Вот картина, достойная удивления. Врачевали одного охотника. Упросил Вапти взять с собой. Чтоб вернее дело сладилось, сунул ему серебряный рубль. Так купил я себе полезное для наблюдения зрелище. У мужчины средних лет на боку образовался нарыв.
Вапти высмотрел гнойник. Огонь в чуме вовсю пылал. Врачеватель кинул в костер разломанные куски чаги. Она скоро обуглилась. Вапти голыми пальцами схватил уголек, приложил его к нарыву. Думал, охотник завопит благим матом. Ничуть не бывало. Не подал никакого знака, что невтерпеж. Терпел, пока чага не прожгла кожу до живого мяса, сжегши нарыв до корня. Старик присыпал воспаленный кусок кожи березовыми чистыми опилками, приложил чистый лоскут. Так больной обрел здравие. И что же? Немедля попросил трубку, закурил. Полагаю, самому Протасову небезынтересно было бы тут побывать и убедиться, что ланцет не всегда самое спасительное средство. Поразило меня более всего то, что хозяин чума не подал никакого вида по поводу претерпеваемого страдания – вот выносливость, делающая честь мужчине! Лишь собаки, залегшие у входа, громко скулили. Другие псы тут же подхватили. Сделался непрерывный вой, переходящий от одного края становья до другого. Показалось мне, будто караульные перекликаются: «С богом, ночь начинаем». А ночи и в помине нет. Дневная светлота. Между ранним вечером и поздней ночью различия нет никакого. Трудно уснуть. Петька сразу угомонился, я не дремал. Сила уже протрезвел, был разговорчив, жаловался, что русские казаки на постах своих начисто обдирают кочующих самоедов. Ясак, ясак. Огнем ружейным грозят. Не дело так разбойничать, это верно. Сила порадовался моему замечанию. Просил: когда вернусь в царский город, доложить начальникам о таких утеснениях. Я молвил, что до правителей мне далече, чином не вышел. Шаман любопытствовал, как получилось, что дух по имени Наука выбрал меня для дальнего странствия. Я рассказал Силе про свою жизнь. Объяснил, какие отрасли наук познавал в школе. Про эти вещи князек мало что уразумел, но интересовался: учат ли школяров стрелять зверя, бить острогой рыбу, ставить сети на стаю уток. Сила недоумевал: чего ж я умею? Я признался: мало что умею, но хочу больше знать. «Про что же?» Про звезды, ответил, про устроение природы, про обитателей земли. Он затряс в испуге головой. По его понятиям, опасно простому смертному проникать в те сферы, где господствуют духи. Они осерчают, накажут. Торым разгневается. Гнев же Торыма страшен. Он не прощает тем, кто без спросу лезет в его владения. Торым разметет стада оленей, оставит леса без зверей.
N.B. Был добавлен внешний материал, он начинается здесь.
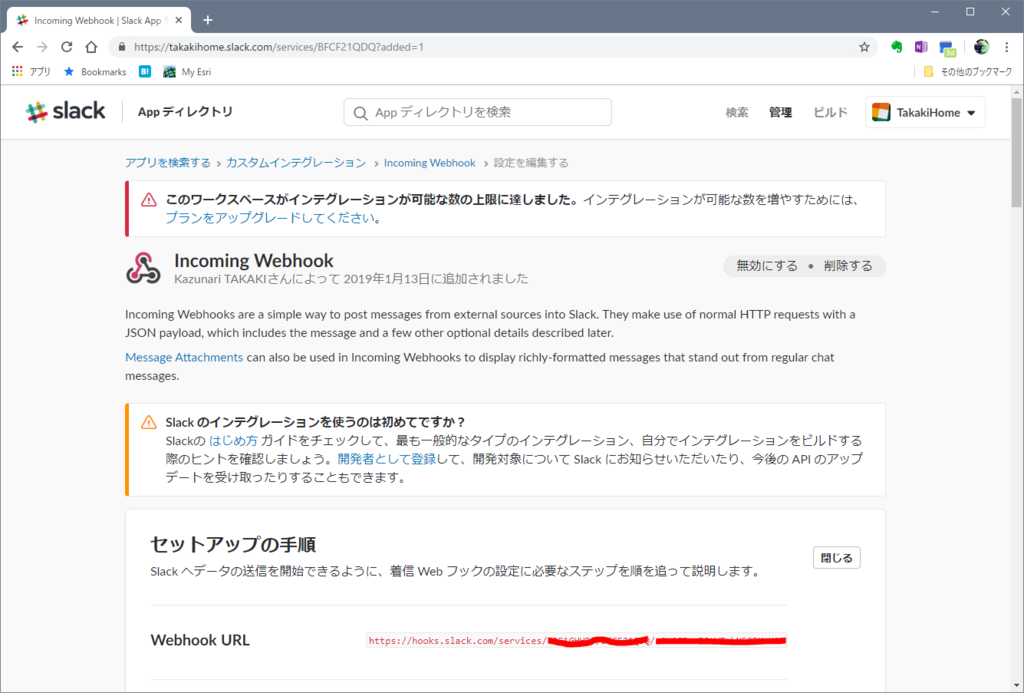Open the Message Attachments link
This screenshot has height=693, width=1024.
coord(183,357)
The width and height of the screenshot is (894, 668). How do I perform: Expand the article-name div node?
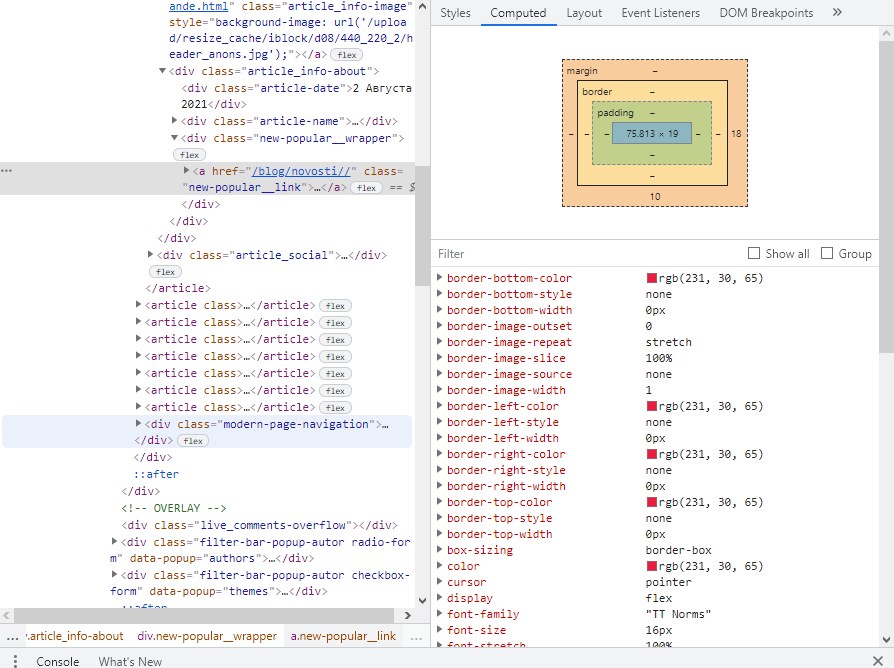coord(175,121)
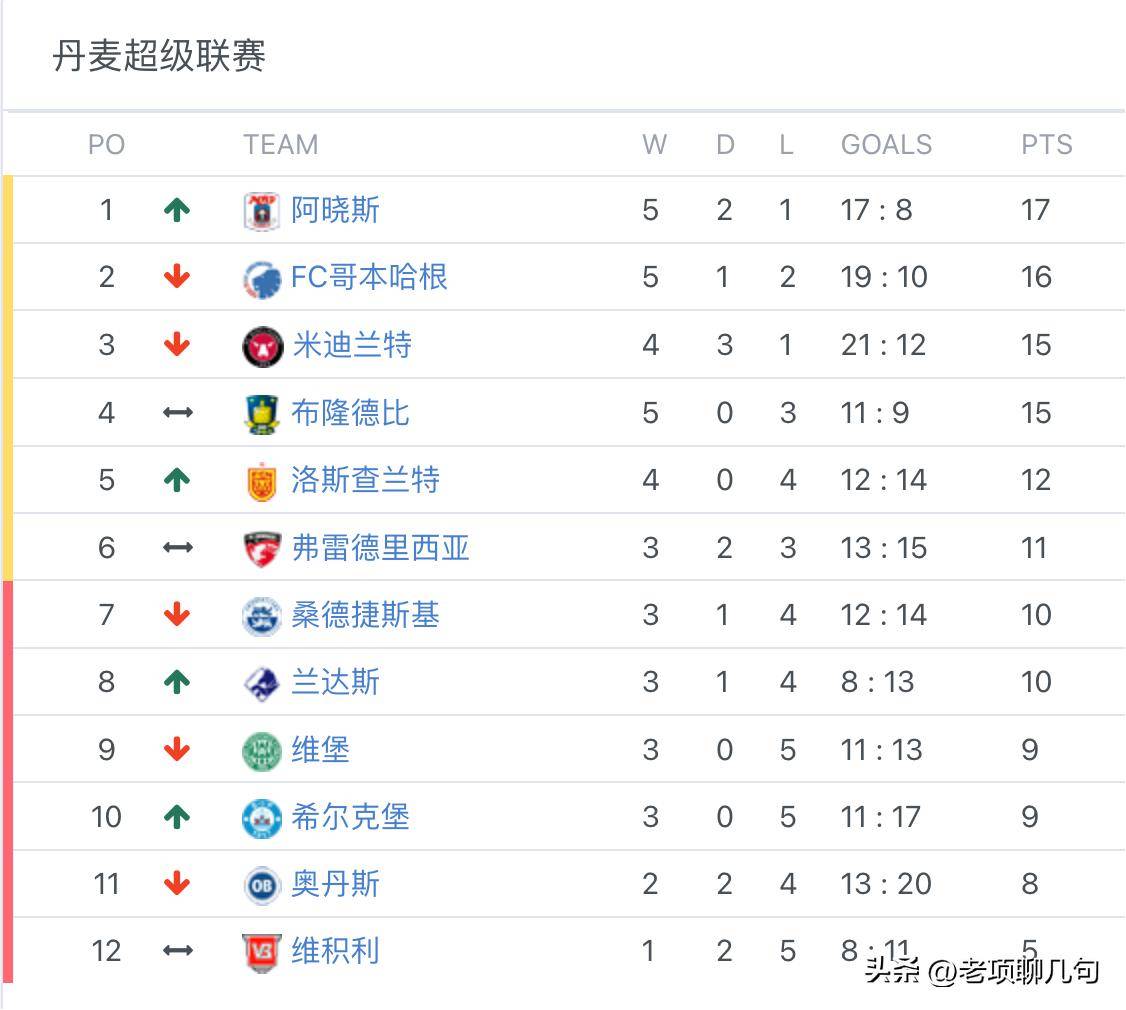
Task: Click the 维积利 club crest
Action: (262, 951)
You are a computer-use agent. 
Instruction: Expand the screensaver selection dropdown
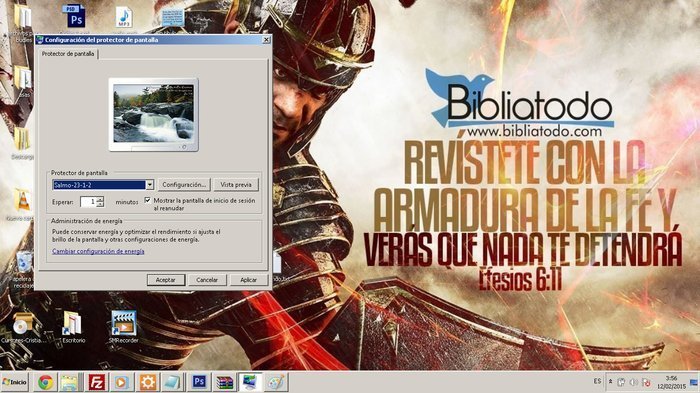(150, 184)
В дальнейший спор я не вступил. Не переча Силе, думал, однако, о том, что сам мало знаю обо всех этих материях и, если кое-что вынесенное мною из путешествия сгодится Палласу, тем и утешусь.
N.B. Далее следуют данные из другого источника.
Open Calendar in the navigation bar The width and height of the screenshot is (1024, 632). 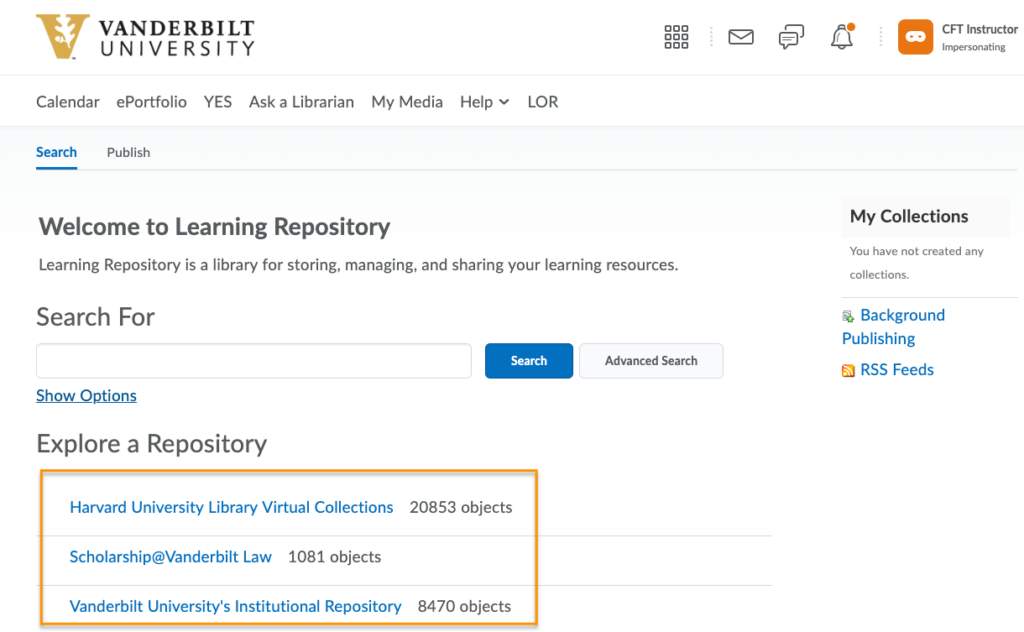[68, 102]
Днями самоеды Небдинских юрт снимутся с места. Мох сух. Олени но едят его. Пойдут же они на север, к Ямалу.
Во время моего отсутствия Ерофеев и Шумский даром времени не теряли. Изрядно приумножили наш научный багаж. Набили много пролетной дичи, поймали немало зверья. Десятка три всевозможных, отменно сотворенных чучел, смею думать, украсят коллекцию кунсткамеры. Всякий натуралист сможет иметь представление о тундровых щедростях – что лесных, что небесных. А гербарии каковы? Чего ж еще больше? Гербарии, признаться, читаю, как книги. За таким занятием могу проводить долгое время. И что может быть занимательнее? Вот стебельки сибирской ветреницы. Есть белые, есть бледно-желтые. Встречаясь в путешествии с ветреницей, заметил: цветок этот, когда он в полном цвету, распускается при восходе светила, наклоняясь к востоку и оборачиваясь таким образом по течению солнца. К закату цветок свертывается и остается в таком виде до утренней зорьки. В холодные и дождливые дни (ветреница капризна, как ветреная барышня) совсем не распускается.
Шумский шутливо молвил, что надо заказывать художнику таблицы, где будет значиться, что коллекция собрана нашей экспедицией в тундрах. Но до тех пор дожить бы! Много воды утечет в Оби, покуда доберемся к берегам Невы. И не думаю покамест об этом. Радуюсь лишь радению моего чучельника. В дальнейшую ж дорогу на север коллекцию для легкости пути брать не буду. На обратном пути прихватим все наши достопамятности. Денисов обещался беречь наши богатства пуще ока.
Вышел нынче на реку. Не река – море бескрайнее. Можно трогаться дальше. Лед сошел. Полагаю, лодки три хватит. Мой молодой друг Петька не отходит ни на шаг. Всякую ласку ценит, а тут его добротой не балуют. Просился, чтобы захватил его с собой на север. Не могу взять такого греха на душу. Сник мой казачонок. Велел ему не печалиться, а ждать нашего возвращения. Будет на то божья воля – вернемся. Признаться, я сам за столь небольшой срок к нему привык. С какой готовностью показал кумирню! Без него как бы добрался до Небдинских юрт? Отчаянный парнишка. Рано оставшись без родителей, обрел должную самостоятельность, что весьма ценно в людях. Петька – добр, неглуп. Готовый человек! Что-то будет с ним дальше? Думаю об этом не без грусти.
7
Шестые сутки малая экспедиция Зуева на трех просмоленных лодках шла к низовьям Оби.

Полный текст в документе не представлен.